Note
Go to the end to download the full example code.
torch.onnx.export and a model with a test¶
Tests cannot be exported into ONNX unless they refactored
to use torch.cond()
.
A model with a test¶
from onnx.printer import to_text
import torch
We define a model with a control flow (-> graph break)

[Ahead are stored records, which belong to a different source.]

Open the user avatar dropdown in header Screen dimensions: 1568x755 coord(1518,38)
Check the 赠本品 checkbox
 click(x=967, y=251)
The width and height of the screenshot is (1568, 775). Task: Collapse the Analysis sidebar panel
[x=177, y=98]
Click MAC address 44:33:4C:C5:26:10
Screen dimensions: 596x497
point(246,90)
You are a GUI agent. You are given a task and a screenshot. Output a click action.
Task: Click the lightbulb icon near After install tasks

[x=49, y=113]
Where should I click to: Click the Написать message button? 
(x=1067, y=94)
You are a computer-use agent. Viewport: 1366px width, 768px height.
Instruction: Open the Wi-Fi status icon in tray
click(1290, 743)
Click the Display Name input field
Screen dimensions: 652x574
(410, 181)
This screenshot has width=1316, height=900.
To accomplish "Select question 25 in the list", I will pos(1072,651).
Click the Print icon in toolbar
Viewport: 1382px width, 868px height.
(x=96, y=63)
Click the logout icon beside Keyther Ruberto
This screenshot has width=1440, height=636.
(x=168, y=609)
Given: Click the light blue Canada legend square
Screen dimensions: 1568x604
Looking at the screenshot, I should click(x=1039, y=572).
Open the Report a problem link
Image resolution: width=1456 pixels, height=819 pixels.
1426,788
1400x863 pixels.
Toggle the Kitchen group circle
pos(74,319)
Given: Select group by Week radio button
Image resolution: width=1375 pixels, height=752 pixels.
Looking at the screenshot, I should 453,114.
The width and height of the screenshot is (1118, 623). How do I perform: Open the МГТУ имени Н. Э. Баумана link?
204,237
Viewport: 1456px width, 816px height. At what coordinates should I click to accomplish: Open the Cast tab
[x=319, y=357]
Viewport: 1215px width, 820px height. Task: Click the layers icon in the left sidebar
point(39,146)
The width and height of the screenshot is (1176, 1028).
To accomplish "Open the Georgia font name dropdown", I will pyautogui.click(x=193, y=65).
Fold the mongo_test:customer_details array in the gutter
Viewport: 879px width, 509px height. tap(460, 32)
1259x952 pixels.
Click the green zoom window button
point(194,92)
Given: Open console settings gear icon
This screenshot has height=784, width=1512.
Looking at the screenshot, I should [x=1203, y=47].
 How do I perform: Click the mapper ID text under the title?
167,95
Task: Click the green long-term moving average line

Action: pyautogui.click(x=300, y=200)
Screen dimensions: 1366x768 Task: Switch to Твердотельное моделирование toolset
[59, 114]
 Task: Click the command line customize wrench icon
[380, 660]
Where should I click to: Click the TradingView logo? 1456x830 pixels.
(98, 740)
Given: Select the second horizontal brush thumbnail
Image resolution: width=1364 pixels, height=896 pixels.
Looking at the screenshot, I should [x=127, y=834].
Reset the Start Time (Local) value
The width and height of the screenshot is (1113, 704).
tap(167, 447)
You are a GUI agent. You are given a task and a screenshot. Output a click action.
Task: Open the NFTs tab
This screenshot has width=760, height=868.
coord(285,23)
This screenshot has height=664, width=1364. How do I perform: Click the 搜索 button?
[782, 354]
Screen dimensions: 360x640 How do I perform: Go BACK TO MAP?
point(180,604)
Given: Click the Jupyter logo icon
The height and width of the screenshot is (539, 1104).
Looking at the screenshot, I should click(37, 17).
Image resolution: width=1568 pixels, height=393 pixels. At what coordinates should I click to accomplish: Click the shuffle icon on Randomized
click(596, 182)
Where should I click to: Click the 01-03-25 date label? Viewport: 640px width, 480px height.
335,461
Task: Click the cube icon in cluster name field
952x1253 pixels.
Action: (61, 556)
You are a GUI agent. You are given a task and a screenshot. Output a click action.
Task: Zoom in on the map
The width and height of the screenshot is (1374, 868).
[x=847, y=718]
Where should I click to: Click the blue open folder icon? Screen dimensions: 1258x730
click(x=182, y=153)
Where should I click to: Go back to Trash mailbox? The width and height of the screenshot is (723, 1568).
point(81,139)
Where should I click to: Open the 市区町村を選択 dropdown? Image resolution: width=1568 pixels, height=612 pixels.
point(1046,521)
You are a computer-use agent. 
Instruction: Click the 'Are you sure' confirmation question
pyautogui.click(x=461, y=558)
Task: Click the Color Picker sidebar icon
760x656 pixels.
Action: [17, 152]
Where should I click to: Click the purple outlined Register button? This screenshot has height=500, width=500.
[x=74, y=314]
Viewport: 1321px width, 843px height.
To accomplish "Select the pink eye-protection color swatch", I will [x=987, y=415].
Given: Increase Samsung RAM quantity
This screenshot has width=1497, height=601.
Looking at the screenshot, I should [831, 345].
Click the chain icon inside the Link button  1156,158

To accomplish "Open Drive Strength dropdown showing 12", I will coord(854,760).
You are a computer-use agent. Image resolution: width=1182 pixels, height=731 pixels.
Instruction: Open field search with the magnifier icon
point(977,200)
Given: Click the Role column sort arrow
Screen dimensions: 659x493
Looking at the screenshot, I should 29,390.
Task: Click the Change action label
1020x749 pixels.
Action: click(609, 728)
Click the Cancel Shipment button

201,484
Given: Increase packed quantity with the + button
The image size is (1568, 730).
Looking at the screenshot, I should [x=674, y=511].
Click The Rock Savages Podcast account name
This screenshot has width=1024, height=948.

class ForwardWithControlFlowTest(torch.nn.Module):
def forward(self, x):
if x.sum():
return x * 2
return -x
class ModelWithControlFlowTest(torch.nn.Module):
def __init__(self):
super().__init__()
self.mlp = torch.nn.Sequential(
torch.nn.Linear(3, 2),
torch.nn.Linear(2, 1),
ForwardWithControlFlowTest(),
)
def forward(self, x):
out = self.mlp(x)
return out
model = ModelWithControlFlowTest()
Let’s check it runs.
x = torch.randn(3)
model(x)
tensor([1.3845], grad_fn=<MulBackward0>)
As expected, it does not export.
try:
torch.export.export(model, (x,))
raise AssertionError("This export should failed unless pytorch now supports this model.")
except Exception as e:
print(e)
Dynamic control flow is not supported at the moment. Please use torch.cond to explicitly capture the control flow. For more information about this error, see: https://pytorch.org/docs/main/generated/exportdb/index.html#cond-operands
from user code:
File "/home/xadupre/github/experimental-experiment/_doc/recipes/plot_exporter_recipes_oe_cond.py", line 39, in forward
out = self.mlp(x)
File "/home/xadupre/vv/this312/lib/python3.12/site-packages/torch/nn/modules/module.py", line 1762, in _call_impl
return forward_call(*args, **kwargs)
File "/home/xadupre/github/experimental-experiment/_doc/recipes/plot_exporter_recipes_oe_cond.py", line 24, in forward
if x.sum():
Set TORCH_LOGS="+dynamo" and TORCHDYNAMO_VERBOSE=1 for more information
It does export with torch.onnx.export()
because
it uses JIT to trace the execution.
But the model is not exactly the same as the initial model.
ep = torch.onnx.export(model, (x,), dynamo=True)
print(to_text(ep.model_proto))
[torch.onnx] Obtain model graph for `ModelWithControlFlowTest([...]` with `torch.export.export(..., strict=False)`...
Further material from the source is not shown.